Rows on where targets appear
#####
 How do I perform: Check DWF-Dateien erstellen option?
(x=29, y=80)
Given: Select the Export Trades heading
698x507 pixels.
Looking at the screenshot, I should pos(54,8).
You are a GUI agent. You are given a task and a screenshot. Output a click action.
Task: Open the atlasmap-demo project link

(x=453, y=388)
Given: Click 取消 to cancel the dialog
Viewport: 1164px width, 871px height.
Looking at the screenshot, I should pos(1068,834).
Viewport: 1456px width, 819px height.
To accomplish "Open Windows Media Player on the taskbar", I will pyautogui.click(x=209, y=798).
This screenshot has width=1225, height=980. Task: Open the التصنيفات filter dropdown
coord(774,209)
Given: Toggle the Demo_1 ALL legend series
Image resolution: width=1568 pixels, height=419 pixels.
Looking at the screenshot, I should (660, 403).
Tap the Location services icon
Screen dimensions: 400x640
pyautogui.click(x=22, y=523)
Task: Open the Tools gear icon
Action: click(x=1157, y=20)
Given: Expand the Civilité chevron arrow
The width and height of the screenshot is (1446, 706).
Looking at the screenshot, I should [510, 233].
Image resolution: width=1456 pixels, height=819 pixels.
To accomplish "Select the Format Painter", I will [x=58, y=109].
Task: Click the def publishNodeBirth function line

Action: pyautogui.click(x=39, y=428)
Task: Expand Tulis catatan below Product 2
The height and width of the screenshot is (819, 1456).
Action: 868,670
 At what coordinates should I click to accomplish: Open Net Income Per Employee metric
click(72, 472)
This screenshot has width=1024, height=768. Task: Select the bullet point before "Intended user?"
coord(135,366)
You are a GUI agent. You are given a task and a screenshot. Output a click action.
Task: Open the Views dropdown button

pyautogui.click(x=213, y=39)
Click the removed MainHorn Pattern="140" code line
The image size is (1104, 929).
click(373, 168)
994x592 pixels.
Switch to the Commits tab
#####
> [Exercise goal]
Please copy the data above word for word, covering the stretch from the start of the data through the line that contains "coord(774,209)".

> [Full answer]
 How do I perform: Check DWF-Dateien erstellen option?
(x=29, y=80)
Given: Select the Export Trades heading
698x507 pixels.
Looking at the screenshot, I should pos(54,8).
You are a GUI agent. You are given a task and a screenshot. Output a click action.
Task: Open the atlasmap-demo project link

(x=453, y=388)
Given: Click 取消 to cancel the dialog
Viewport: 1164px width, 871px height.
Looking at the screenshot, I should pos(1068,834).
Viewport: 1456px width, 819px height.
To accomplish "Open Windows Media Player on the taskbar", I will pyautogui.click(x=209, y=798).
This screenshot has width=1225, height=980. Task: Open the التصنيفات filter dropdown
coord(774,209)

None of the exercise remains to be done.